= WHAT THE TASK REQUIRES =
Leave out all images and set down the records exactly as given.

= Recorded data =

»»

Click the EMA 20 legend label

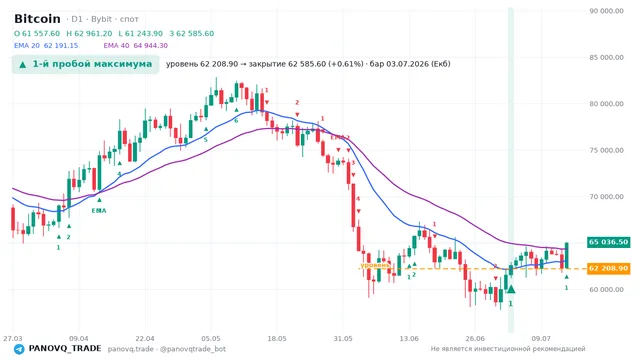(x=27, y=46)
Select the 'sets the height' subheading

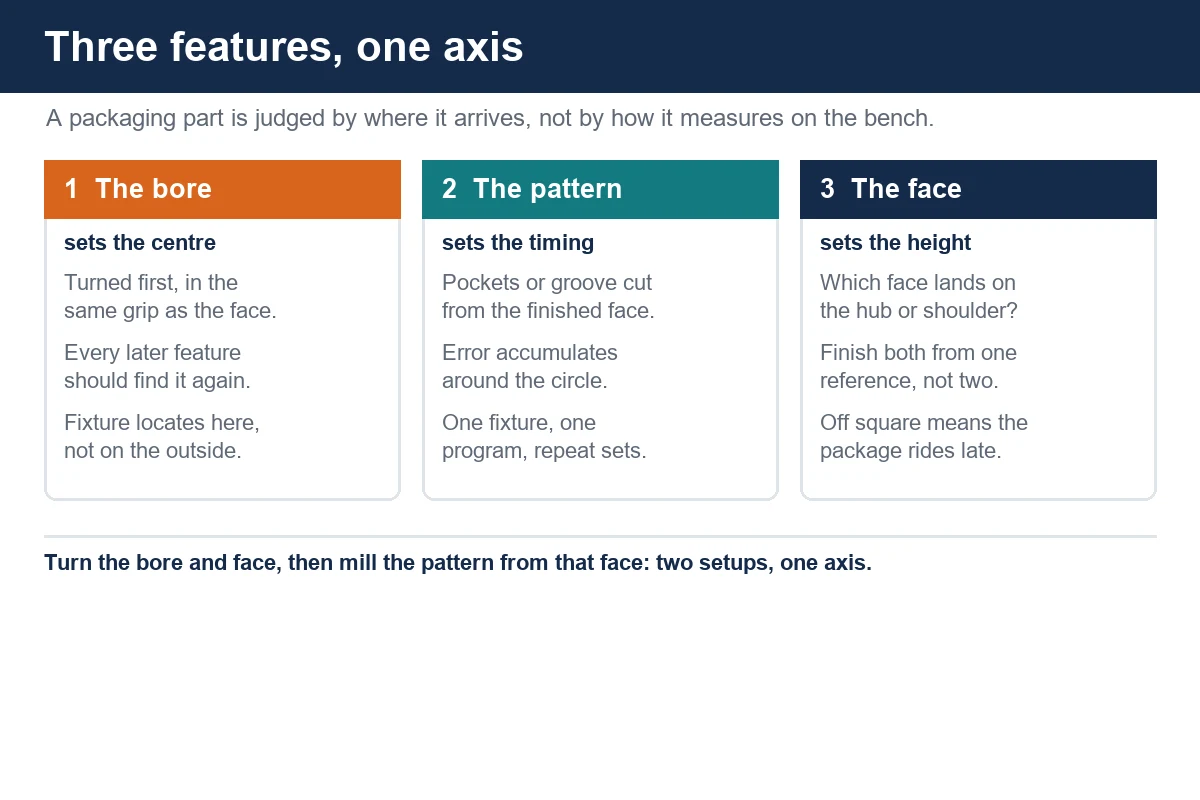pyautogui.click(x=896, y=243)
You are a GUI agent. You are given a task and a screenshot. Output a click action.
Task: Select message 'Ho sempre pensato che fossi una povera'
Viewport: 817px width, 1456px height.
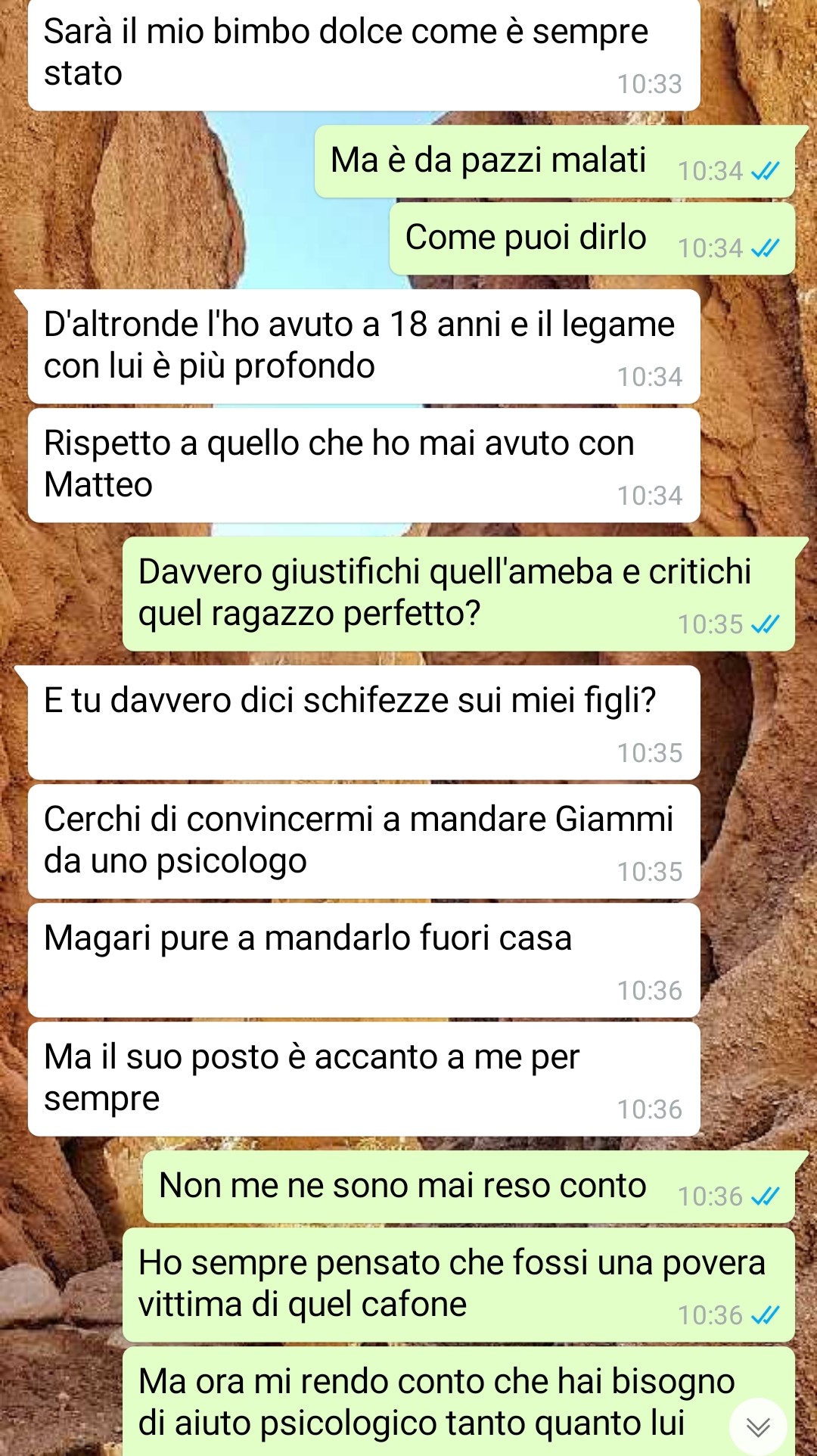pyautogui.click(x=458, y=1285)
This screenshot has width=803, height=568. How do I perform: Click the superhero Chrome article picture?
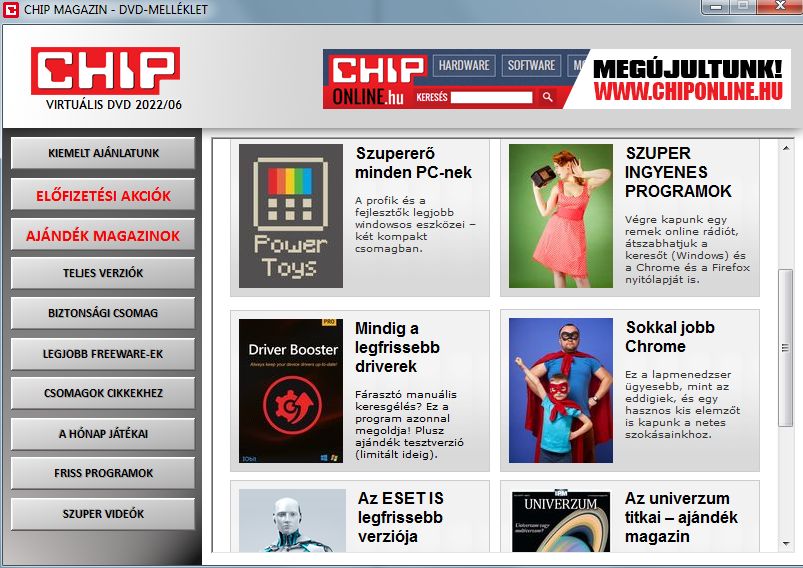tap(560, 390)
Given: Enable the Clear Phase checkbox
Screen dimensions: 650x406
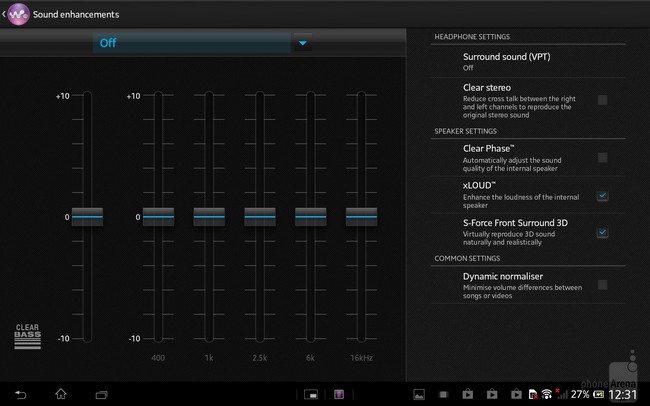Looking at the screenshot, I should pos(602,158).
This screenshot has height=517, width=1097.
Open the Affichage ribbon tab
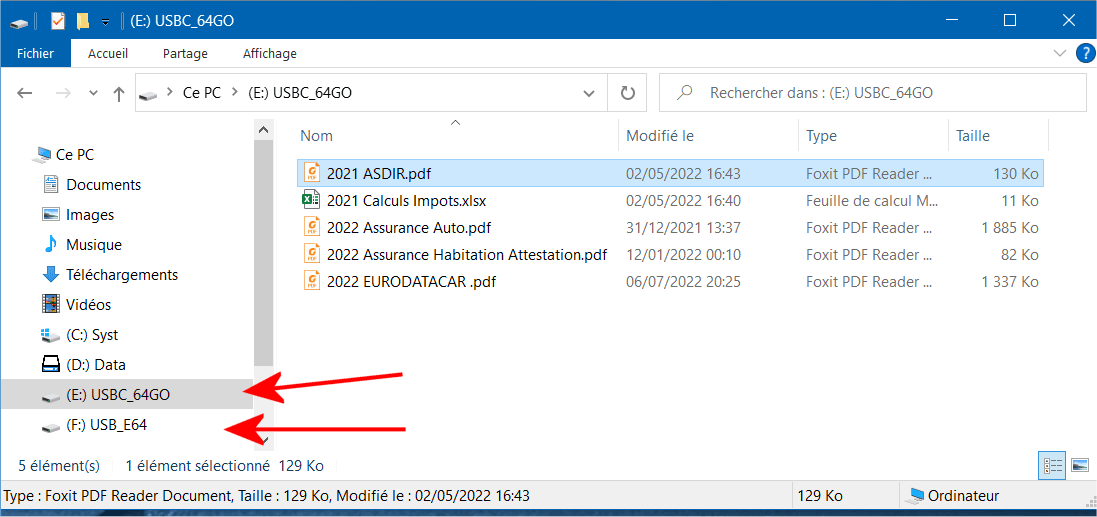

««

= TASK RESULT =
Click the EMA 20 legend label

(x=27, y=46)
Select the 'sets the height' subheading

pyautogui.click(x=896, y=243)
You are a GUI agent. You are given a task and a screenshot. Output a click action.
Task: Select message 'Ho sempre pensato che fossi una povera'
Viewport: 817px width, 1456px height.
pyautogui.click(x=458, y=1285)
This screenshot has width=803, height=568. How do I perform: Click the superhero Chrome article picture?
tap(560, 390)
Given: Enable the Clear Phase checkbox
Screen dimensions: 650x406
Looking at the screenshot, I should pos(602,158).
This screenshot has height=517, width=1097.
Open the Affichage ribbon tab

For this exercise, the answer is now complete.